* **Data under study**
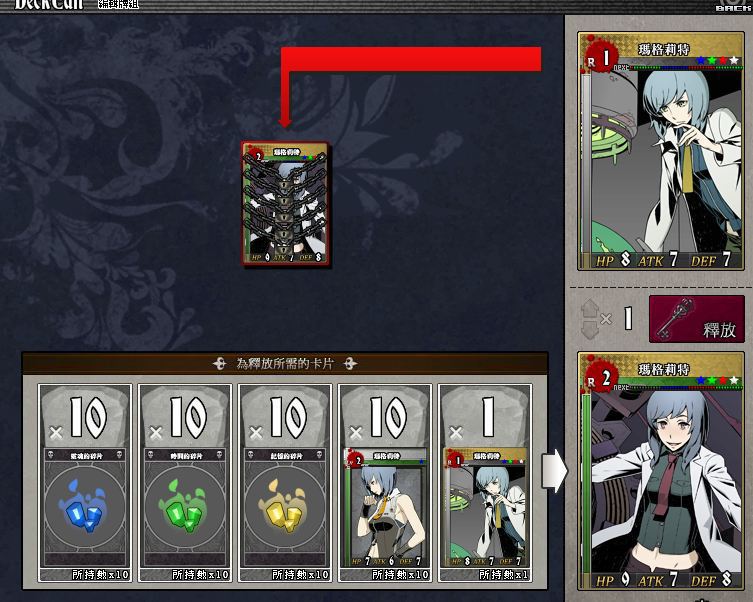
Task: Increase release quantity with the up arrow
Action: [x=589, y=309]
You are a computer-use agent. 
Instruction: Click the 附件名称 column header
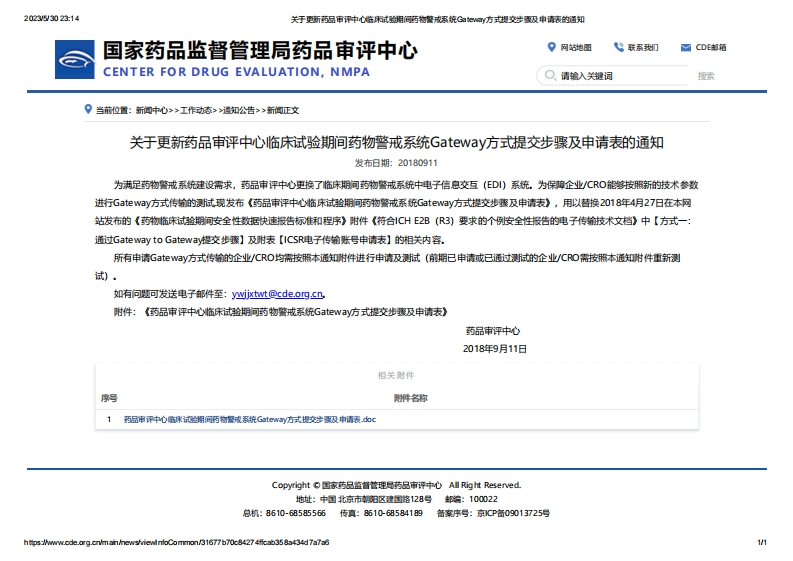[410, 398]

* **To do**
Retype word for word the span of lines above that begins with the line containing "You are a computer-use agent." and ends with the last line of the records; skip all pictures.

* **Exercise result**
You are a computer-use agent. 
Instruction: Click the 附件名称 column header
[410, 398]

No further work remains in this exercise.